(Disclosure: I’m an Antithesis employee.)<p>It’s briefly mentioned in a footnote here, but we have a <i>lot</i> of debugging war stories around the hypervisor protocol, many of which could themselves be blog posts. My personal favorite: we expected a certain hyperproperty related to determinism to hold during a refactor of the component on the other end of the hypervisor, but it was only holding some of the time, depending on the values of some parameters that were getting randomized during our testing. We dug in and figured out that, because we were round-robining across proposers of protocol messages into several pipelines, determinism held iff the number of proposers divided the number of pipelines or vice versa, and totally failed if they were coprime! If they had a smaller common factor greater than 1, there would be “partial determinism.” We very rarely ditch a suggested test property instead of trying to make it work, but that time we were defeated by number theory.

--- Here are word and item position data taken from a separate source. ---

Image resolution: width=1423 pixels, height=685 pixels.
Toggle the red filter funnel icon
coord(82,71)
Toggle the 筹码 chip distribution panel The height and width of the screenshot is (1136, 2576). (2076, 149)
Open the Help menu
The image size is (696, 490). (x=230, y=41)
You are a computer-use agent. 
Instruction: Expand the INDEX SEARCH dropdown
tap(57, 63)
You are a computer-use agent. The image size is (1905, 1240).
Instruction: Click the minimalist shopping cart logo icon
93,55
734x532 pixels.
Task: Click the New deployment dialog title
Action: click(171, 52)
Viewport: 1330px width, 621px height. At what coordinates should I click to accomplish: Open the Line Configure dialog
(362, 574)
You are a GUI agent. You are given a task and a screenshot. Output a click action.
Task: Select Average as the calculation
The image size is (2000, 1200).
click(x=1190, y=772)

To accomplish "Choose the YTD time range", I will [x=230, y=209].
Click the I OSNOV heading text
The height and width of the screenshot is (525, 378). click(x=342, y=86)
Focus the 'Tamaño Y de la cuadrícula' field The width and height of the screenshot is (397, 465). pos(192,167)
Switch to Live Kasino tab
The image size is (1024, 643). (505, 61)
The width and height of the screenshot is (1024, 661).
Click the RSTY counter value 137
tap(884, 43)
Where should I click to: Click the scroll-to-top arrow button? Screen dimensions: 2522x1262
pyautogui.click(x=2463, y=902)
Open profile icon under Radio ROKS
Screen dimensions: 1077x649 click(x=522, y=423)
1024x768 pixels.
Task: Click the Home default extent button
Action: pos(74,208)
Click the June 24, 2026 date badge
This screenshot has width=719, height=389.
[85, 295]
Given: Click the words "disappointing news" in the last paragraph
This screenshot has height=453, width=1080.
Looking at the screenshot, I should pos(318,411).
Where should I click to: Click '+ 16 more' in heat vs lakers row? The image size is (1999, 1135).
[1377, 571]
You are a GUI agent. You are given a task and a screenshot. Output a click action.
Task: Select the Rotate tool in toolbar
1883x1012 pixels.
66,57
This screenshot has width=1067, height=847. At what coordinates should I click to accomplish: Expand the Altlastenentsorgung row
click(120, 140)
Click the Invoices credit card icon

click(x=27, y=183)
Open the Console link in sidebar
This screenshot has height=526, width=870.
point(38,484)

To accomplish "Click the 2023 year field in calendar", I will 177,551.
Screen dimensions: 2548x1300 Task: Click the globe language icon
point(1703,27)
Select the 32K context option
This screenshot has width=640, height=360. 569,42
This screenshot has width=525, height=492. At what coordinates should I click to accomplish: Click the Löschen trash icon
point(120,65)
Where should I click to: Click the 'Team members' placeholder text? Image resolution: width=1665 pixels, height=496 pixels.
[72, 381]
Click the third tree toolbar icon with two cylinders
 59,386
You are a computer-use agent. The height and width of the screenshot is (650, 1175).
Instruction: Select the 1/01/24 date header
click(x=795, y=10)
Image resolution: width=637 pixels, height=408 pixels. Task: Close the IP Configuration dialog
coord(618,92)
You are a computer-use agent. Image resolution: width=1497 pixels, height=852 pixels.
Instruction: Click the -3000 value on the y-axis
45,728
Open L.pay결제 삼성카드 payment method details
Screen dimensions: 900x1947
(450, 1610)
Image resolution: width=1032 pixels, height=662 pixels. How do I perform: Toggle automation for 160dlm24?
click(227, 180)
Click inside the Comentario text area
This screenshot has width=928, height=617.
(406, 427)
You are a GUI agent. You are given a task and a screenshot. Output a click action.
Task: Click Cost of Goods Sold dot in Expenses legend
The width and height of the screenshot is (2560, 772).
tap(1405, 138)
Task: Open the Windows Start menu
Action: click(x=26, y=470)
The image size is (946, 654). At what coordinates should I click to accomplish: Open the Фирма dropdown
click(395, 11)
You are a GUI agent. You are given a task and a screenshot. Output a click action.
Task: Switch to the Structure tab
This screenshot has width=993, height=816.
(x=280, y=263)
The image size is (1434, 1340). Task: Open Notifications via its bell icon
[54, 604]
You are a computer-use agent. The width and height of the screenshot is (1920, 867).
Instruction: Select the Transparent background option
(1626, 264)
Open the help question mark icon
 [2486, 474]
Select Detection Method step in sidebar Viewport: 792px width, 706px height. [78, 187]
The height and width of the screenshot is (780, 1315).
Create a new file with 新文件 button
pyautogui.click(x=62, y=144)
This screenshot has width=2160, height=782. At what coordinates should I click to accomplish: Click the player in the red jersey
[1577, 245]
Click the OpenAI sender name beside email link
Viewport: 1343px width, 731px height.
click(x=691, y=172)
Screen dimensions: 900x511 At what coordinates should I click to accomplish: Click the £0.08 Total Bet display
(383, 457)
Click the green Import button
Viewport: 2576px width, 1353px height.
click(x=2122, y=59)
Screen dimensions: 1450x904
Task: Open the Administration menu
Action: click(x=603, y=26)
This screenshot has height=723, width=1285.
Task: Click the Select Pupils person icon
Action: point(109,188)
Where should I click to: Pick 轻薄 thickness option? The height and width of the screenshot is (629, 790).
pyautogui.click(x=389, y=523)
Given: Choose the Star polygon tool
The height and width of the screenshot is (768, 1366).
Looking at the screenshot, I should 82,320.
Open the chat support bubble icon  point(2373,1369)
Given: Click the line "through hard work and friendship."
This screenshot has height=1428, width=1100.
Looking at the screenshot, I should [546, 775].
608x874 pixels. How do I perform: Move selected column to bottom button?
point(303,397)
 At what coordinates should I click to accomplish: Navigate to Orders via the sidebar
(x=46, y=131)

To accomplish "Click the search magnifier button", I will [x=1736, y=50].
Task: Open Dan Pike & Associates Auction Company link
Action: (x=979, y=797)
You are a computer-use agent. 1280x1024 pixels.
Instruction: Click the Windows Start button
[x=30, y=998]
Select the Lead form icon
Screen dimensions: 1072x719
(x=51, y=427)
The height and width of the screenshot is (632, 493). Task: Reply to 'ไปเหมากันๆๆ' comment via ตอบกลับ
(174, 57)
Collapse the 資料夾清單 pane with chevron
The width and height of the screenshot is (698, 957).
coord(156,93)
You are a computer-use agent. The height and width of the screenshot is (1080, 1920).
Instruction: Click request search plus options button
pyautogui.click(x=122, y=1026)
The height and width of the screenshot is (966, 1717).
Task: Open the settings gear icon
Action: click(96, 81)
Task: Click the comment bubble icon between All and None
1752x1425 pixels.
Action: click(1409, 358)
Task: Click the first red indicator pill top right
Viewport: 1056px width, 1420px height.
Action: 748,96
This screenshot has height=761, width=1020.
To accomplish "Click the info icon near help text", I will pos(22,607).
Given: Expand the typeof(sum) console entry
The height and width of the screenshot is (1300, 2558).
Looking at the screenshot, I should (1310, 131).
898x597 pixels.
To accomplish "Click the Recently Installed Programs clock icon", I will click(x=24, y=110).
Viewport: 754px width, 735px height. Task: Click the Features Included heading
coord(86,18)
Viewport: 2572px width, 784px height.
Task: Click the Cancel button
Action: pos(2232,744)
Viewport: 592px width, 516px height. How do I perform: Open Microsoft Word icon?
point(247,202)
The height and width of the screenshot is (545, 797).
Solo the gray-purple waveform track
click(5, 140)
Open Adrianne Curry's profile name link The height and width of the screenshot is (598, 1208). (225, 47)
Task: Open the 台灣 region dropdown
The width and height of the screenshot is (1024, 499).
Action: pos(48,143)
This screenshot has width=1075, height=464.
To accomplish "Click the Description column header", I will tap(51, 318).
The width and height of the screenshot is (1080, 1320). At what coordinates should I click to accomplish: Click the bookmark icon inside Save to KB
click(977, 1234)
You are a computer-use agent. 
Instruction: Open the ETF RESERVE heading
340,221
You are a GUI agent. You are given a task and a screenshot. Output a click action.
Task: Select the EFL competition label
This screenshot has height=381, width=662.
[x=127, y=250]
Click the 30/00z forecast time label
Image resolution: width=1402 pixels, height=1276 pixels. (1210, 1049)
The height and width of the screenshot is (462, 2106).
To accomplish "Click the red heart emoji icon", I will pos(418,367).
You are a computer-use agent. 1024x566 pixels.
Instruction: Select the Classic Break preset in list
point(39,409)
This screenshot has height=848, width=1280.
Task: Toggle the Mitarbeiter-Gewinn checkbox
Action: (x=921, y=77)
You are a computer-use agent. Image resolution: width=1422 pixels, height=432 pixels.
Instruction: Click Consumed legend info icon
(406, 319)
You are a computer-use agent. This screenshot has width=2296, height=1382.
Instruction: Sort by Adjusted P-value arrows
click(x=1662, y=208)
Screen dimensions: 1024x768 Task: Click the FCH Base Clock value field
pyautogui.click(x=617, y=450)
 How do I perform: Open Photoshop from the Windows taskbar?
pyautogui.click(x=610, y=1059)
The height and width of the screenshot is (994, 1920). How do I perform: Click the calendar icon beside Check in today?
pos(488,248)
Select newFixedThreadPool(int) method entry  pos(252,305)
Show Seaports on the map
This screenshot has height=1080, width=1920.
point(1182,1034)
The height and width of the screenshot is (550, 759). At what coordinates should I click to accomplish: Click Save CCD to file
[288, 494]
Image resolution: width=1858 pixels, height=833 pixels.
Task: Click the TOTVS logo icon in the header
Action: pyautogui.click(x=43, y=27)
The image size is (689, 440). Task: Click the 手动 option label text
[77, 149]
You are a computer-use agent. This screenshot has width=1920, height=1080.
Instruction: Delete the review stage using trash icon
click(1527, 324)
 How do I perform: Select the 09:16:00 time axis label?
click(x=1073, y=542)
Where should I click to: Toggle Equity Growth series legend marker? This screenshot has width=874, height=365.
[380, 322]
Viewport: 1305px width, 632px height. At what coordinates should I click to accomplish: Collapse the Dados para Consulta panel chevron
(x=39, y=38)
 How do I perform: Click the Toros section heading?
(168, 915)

If you are ever building a platform and have control over everything, one thing that can make problems like this easier to find is to not use regular intervals like 5/15/30/60 minutes everywhere.<p>At some point you'll have a weird problem, or a load spike that shows up at regular intervals. If all of your intervals are 5/15/30 minutes, you will have 2 things running every 15 minutes and 3 things running every 30 minutes, you won't necessarily know which one causes the issue.<p>If you use (co)prime numbers, say, 5/7/11/13/17/19 as intervals: One, you won't have a thundering herd of tasks all running at the exact same time every few minutes, and two, when someone notices a weird issue that happens every 17 minutes, you will know exactly what the cause is.
Great read!<p>But...<p>“Can you check /var/log/messages and see if there’s messages every 30 minutes about ENA going down and then back up?”<p>Isn't this "sysadmin 101" ?
Like... the first thing to check on any server exhibiting weird behaviour ? :-)
A message about a NIC going up & down every 30min would have triggered many here instantly.<p>Interesting journey nevertheless!
Seems like the other lesson is every time you're adding a 9 to your uptime by fixing a bug, it's going to take longer each time to find those issues, either on wall time or dev time.
Kudos. We have a similar unknown bug at work so we’ll see how it goes as we scale. Folks aren’t currently giving the fix too high of a priority but I suspect it will become a real problem soon enough.